Through the Looking Glass Children's Book Reviews

Sharing the Seasons: A Book of Poems

Sharing the Seasons: A Book of Poems

Lee Bennett Hopkins
Illustrator:  David Diaz 
Poetry
6 and up
Simon and Schuster, 2010   ISBN: 978-1416902102

All too often those of us who live in cities do not have a close connection with the rhythms of the seasons. Cocooned in our homes, schools, and offices, we don’t experience the rain, the sunshine, the snow, the falling leaves, the prickling heat, and the biting cold that much. For this book, poet Lee Bennet Hopkins has brought together a memorable collection of poems that will remind readers that all kinds of wondrous things are happening outside their doors and windows.

With his own poems and those of Carl Sandburg, Marilyn Singer, J. Patrick Lewis, and many others, Lee Bennet Hopkins gives his readers a picture of each of the four seasons.
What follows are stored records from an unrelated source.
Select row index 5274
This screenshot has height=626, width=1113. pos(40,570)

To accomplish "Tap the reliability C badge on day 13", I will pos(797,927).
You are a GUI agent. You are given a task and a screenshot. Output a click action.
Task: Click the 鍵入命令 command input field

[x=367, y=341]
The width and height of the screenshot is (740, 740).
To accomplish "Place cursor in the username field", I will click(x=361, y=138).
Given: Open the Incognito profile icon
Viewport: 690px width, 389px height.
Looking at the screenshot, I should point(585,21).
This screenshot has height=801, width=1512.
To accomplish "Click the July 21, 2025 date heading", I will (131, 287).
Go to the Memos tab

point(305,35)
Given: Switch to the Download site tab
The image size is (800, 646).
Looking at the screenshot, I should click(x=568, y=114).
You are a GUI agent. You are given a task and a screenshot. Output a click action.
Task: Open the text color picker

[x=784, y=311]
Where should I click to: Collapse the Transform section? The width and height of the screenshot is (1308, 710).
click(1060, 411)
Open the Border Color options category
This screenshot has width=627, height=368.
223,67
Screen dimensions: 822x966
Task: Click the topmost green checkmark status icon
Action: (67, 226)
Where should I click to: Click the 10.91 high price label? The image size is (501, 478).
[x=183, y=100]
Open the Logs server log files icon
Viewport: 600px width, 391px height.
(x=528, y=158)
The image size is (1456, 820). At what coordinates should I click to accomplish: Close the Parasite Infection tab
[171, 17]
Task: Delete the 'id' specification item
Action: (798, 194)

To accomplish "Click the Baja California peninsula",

In the section about spring we hear a poem about a polliwog, who doesn’t “look/much like a frog,” but who will one day in the not too distant future “take your place/on the bank/fully frog.”

In the summer, a group of children build a sandcastle that has a moat with a “seashell boat” in it. Then in the fall, there are “many marvels to share.” Finally, in the section of the book dedicated to the winter, we read about icicles and how pleasant it is to sit in front of a fire warmed by the coziness of a warm cat in a lap.

In rhyme, blank verse, and many other poetic forms these splendid poems (twenty-nine of which were specially commissioned for this volume) give readers of all ages a meaningful and rich glimpse of the gifts (and nuisances) that each seasons brings.